(Saved data entries)
——————————

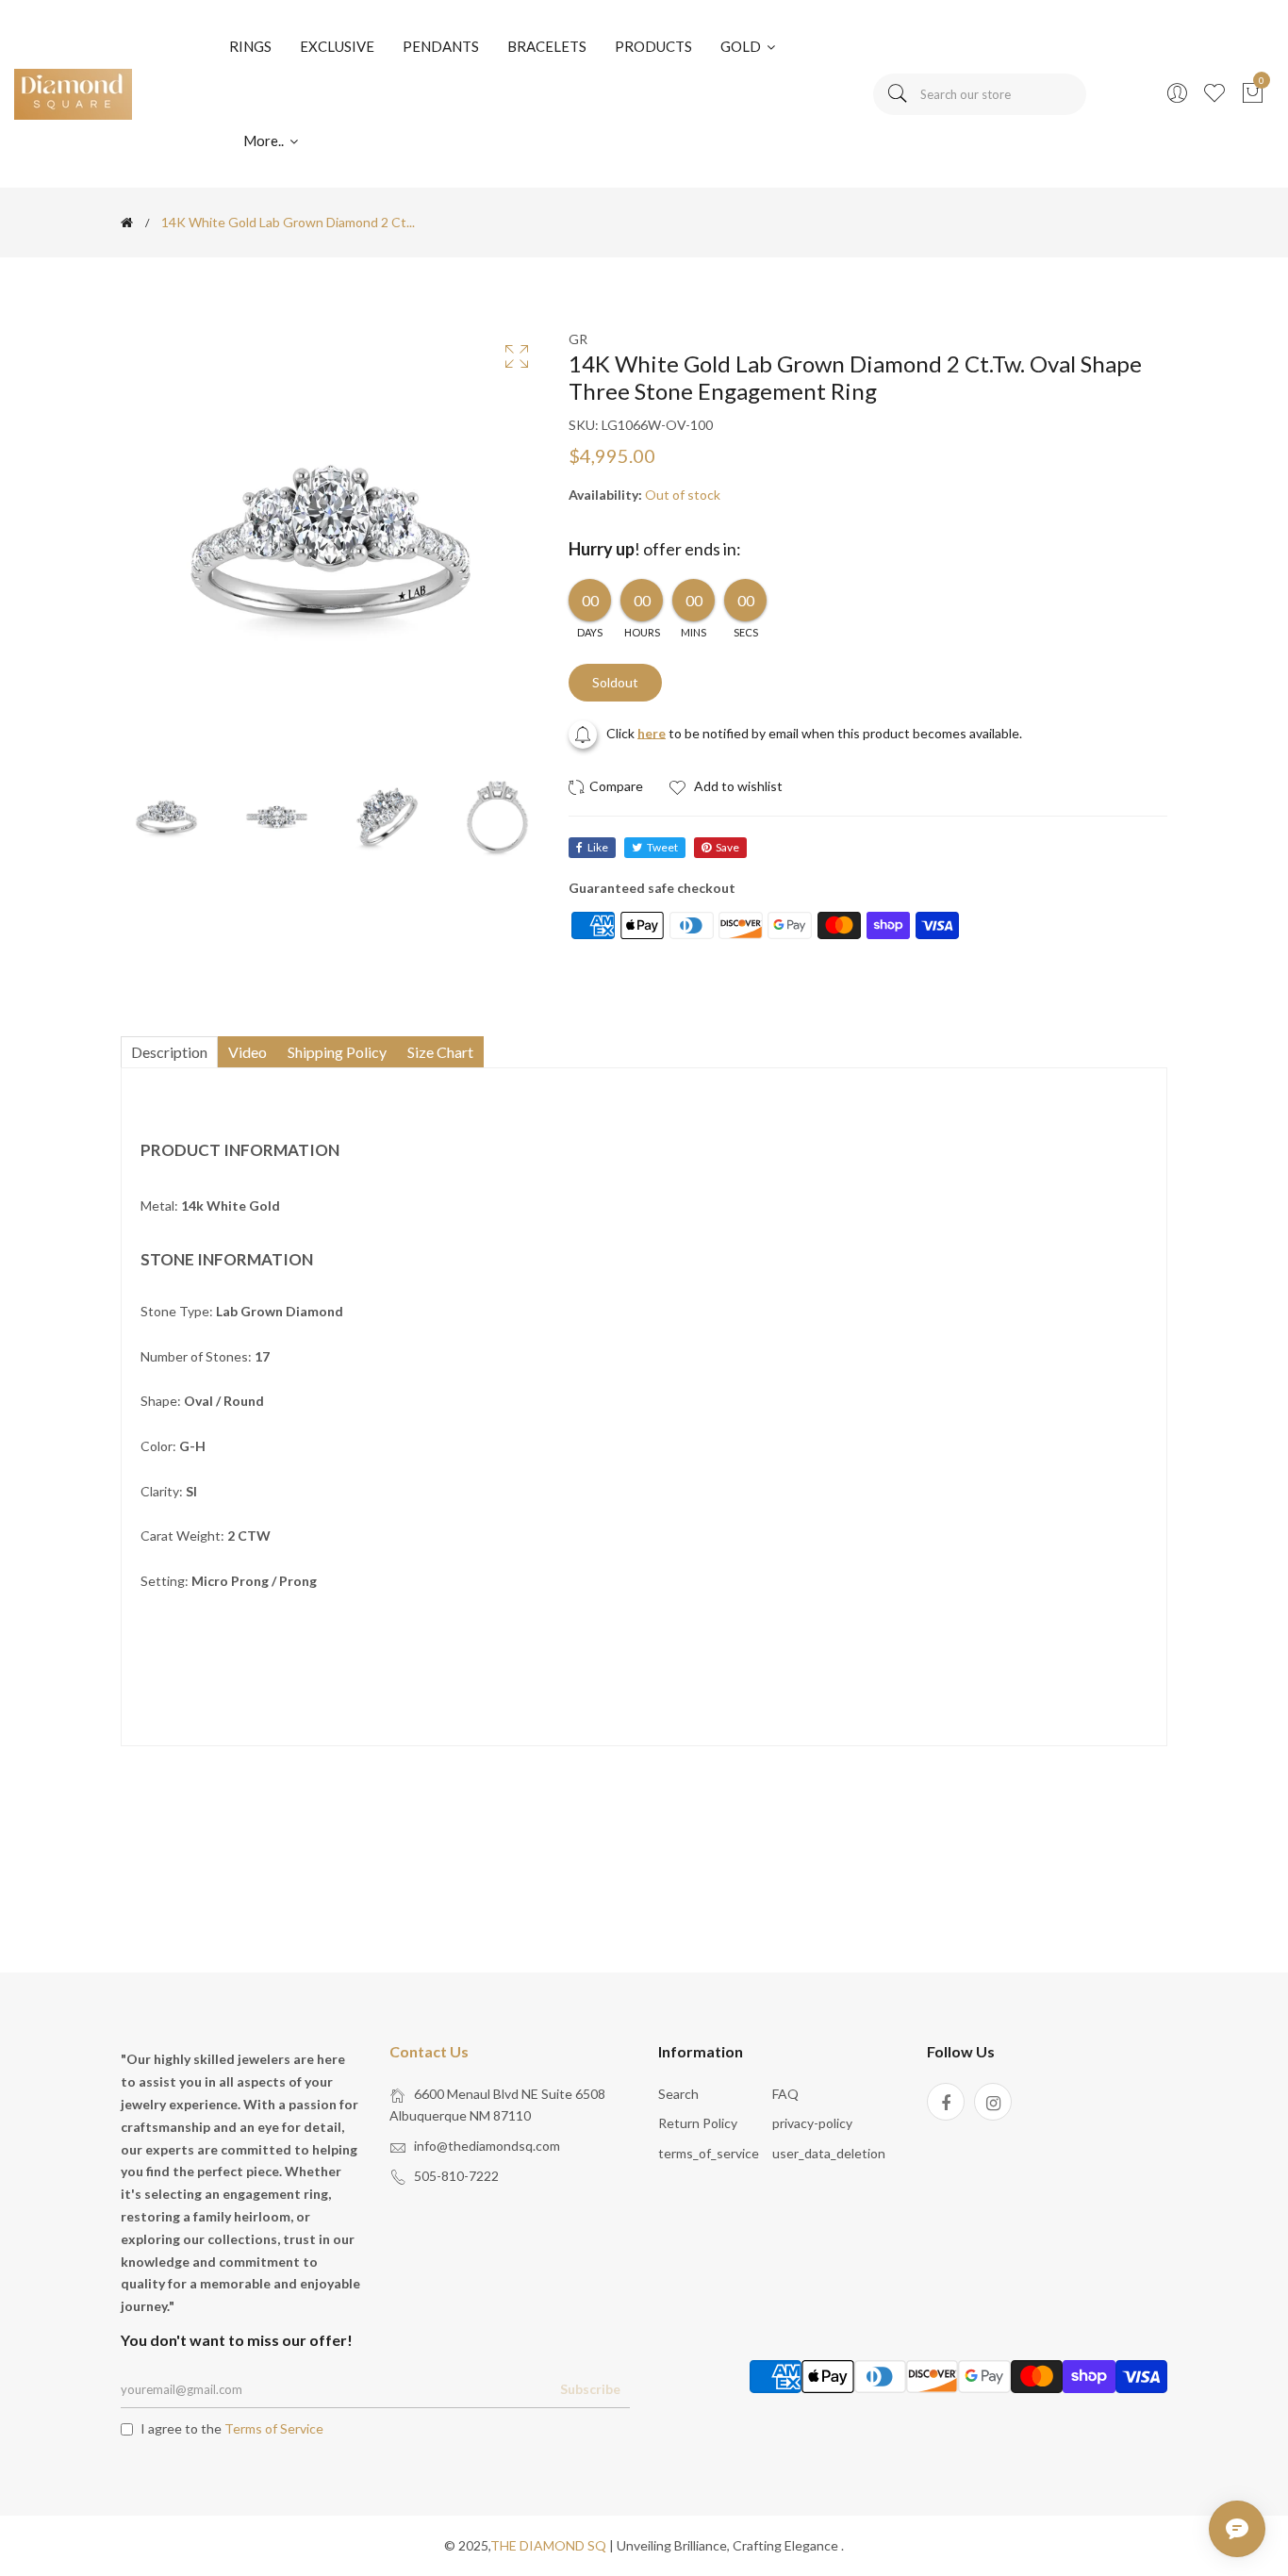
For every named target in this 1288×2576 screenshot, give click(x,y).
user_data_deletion (828, 2153)
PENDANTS (441, 46)
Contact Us (429, 2051)
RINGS (250, 46)
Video (247, 1052)
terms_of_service (708, 2153)
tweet (662, 847)
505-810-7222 (456, 2176)
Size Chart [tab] (440, 1052)
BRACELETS (546, 46)
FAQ (785, 2094)
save (727, 847)
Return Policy (697, 2123)
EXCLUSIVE (337, 46)
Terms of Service (273, 2428)
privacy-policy (812, 2123)
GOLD (742, 46)
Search (678, 2094)
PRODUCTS (653, 46)
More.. (265, 140)
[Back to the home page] (127, 222)
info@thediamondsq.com (487, 2146)
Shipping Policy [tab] (337, 1052)
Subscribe (590, 2389)
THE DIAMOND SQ (548, 2545)
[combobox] (979, 94)
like (597, 847)
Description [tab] (169, 1052)
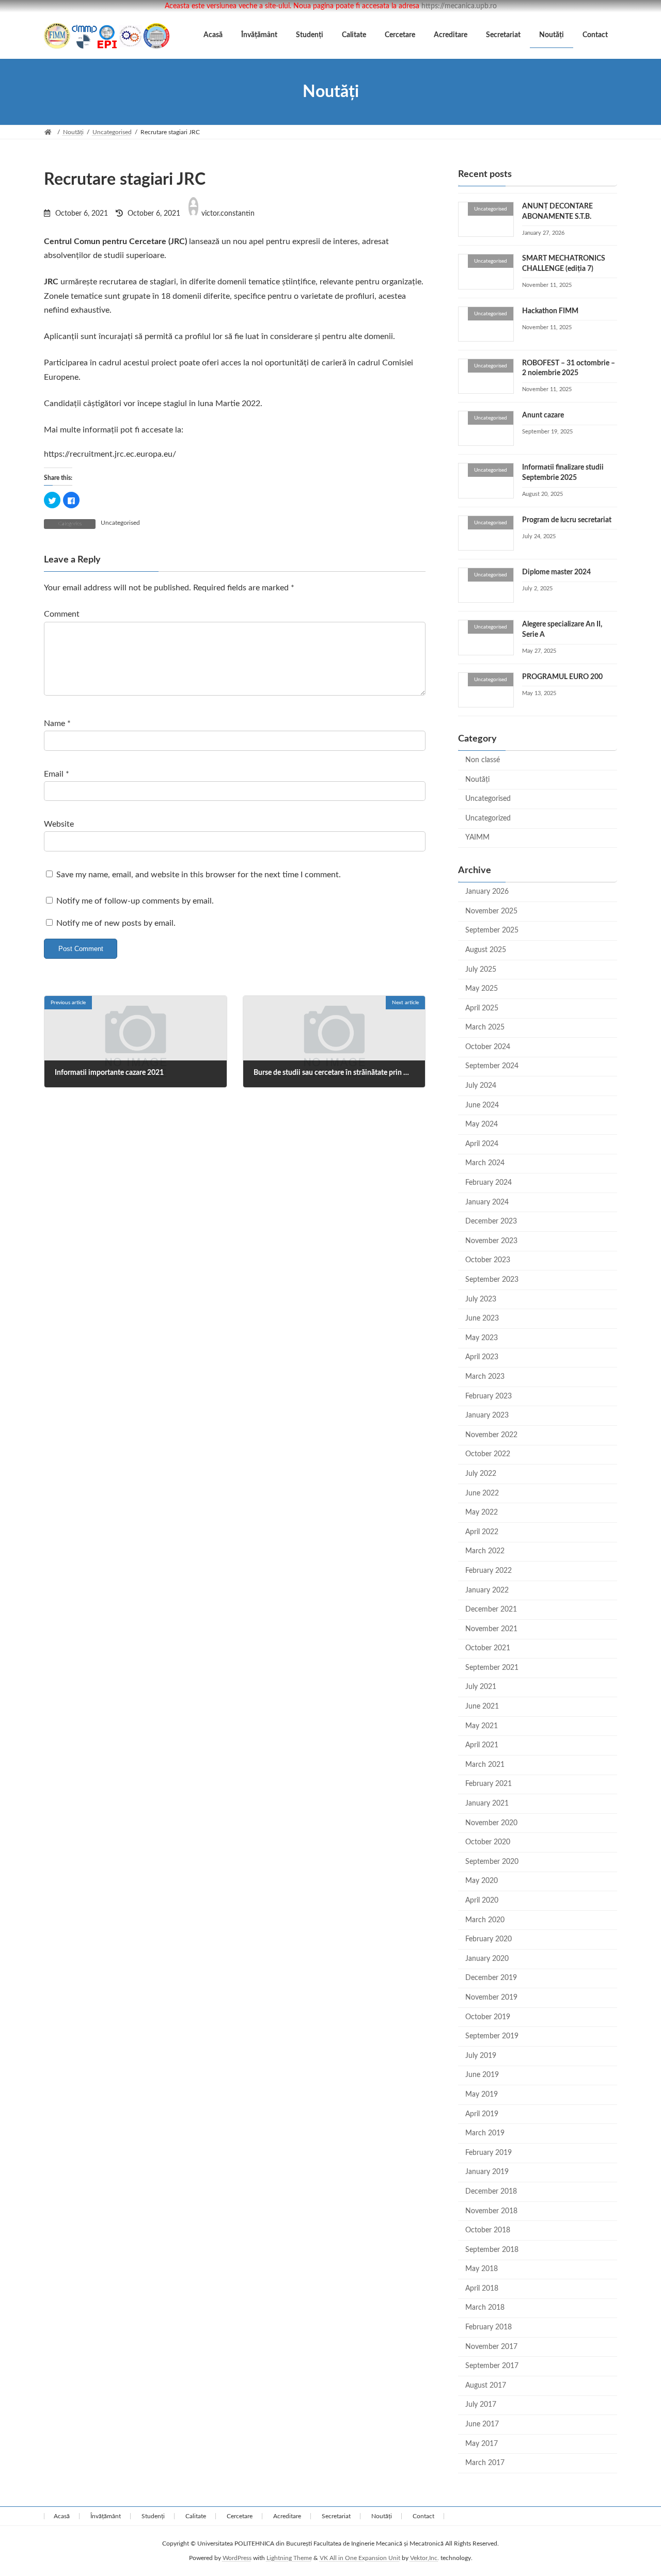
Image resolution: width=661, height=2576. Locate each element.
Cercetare (240, 2516)
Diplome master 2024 (556, 572)
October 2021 (487, 1648)
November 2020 (491, 1823)
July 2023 (480, 1299)
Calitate (195, 2516)
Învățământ (105, 2516)
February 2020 (488, 1939)
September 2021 (491, 1667)
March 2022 (485, 1551)
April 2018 (481, 2288)
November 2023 (491, 1241)
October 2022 (487, 1454)
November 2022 (491, 1435)
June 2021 (482, 1706)
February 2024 (488, 1182)
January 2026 (487, 891)
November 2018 (491, 2211)
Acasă (62, 2516)
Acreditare (287, 2516)
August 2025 (485, 950)
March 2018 (485, 2308)
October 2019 (487, 2017)
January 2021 (487, 1803)
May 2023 (481, 1338)
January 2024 (487, 1202)
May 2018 (481, 2269)
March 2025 (485, 1027)
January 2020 (487, 1958)
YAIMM (477, 837)
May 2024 (481, 1124)
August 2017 (485, 2385)
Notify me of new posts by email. (116, 923)
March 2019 (485, 2133)
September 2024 (491, 1066)
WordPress (237, 2558)
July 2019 (480, 2055)
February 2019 (488, 2152)
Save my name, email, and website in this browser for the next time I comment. (198, 874)
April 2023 (481, 1357)
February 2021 (488, 1784)
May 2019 (481, 2094)
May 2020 (481, 1881)
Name (57, 723)
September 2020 (491, 1861)
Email (56, 773)
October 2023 (487, 1260)
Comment (62, 614)
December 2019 (491, 1978)
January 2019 (487, 2172)
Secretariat (336, 2516)
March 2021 (485, 1764)
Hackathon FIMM (550, 311)
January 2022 (487, 1590)
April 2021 (481, 1745)
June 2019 (482, 2075)
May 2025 (481, 988)
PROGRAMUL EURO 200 (562, 677)
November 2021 (491, 1629)
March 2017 (485, 2463)
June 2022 (482, 1493)
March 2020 (485, 1920)
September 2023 (491, 1279)
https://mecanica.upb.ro (459, 6)
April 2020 (481, 1900)
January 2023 (487, 1415)
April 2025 (481, 1008)
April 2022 (481, 1532)
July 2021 (480, 1687)
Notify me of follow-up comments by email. (135, 901)
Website (59, 824)
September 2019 (491, 2036)
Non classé (482, 760)
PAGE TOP (635, 2489)
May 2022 (481, 1512)
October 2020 (487, 1842)
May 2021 (481, 1726)
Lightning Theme (289, 2558)
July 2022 (480, 1473)
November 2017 (491, 2346)
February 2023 (488, 1396)
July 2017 (480, 2405)
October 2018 (487, 2230)
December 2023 (491, 1221)
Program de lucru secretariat (566, 520)
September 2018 (491, 2249)
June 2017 (482, 2424)
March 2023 (485, 1376)
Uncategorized (488, 818)
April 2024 (481, 1144)
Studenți (153, 2516)
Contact (423, 2516)
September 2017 (491, 2366)
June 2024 (482, 1105)
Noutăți (477, 779)
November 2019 (491, 1997)
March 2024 (485, 1163)
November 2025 (491, 911)
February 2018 (488, 2327)
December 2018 (491, 2191)
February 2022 (488, 1570)
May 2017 (481, 2444)
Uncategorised (120, 523)
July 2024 (480, 1085)
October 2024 (487, 1047)
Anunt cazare (543, 415)
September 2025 (491, 930)
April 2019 (481, 2114)
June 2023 (482, 1318)
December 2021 (491, 1609)
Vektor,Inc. (424, 2558)
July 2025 (480, 969)
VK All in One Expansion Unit (360, 2558)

——————————

Assignment: Repeat, exactly as they stand above, the lines from the line with "Diplome master 2024 (556, 572)" to the line with "March 2018 (485, 2308)", both lines included.

Response:
Diplome master 2024 (556, 572)
October 2021 (487, 1648)
November 2020 (491, 1823)
July 2023 (480, 1299)
Calitate (195, 2516)
Învățământ (105, 2516)
February 2020 (488, 1939)
September 2021 (491, 1667)
March 2022 (485, 1551)
April 2018 (481, 2288)
November 2023 (491, 1241)
October 2022 (487, 1454)
November 2022 (491, 1435)
June 2021 (482, 1706)
February 2024 (488, 1182)
January 2026 (487, 891)
November 2018 (491, 2211)
Acasă (62, 2516)
Acreditare (287, 2516)
August 2025 (485, 950)
March 2018 (485, 2308)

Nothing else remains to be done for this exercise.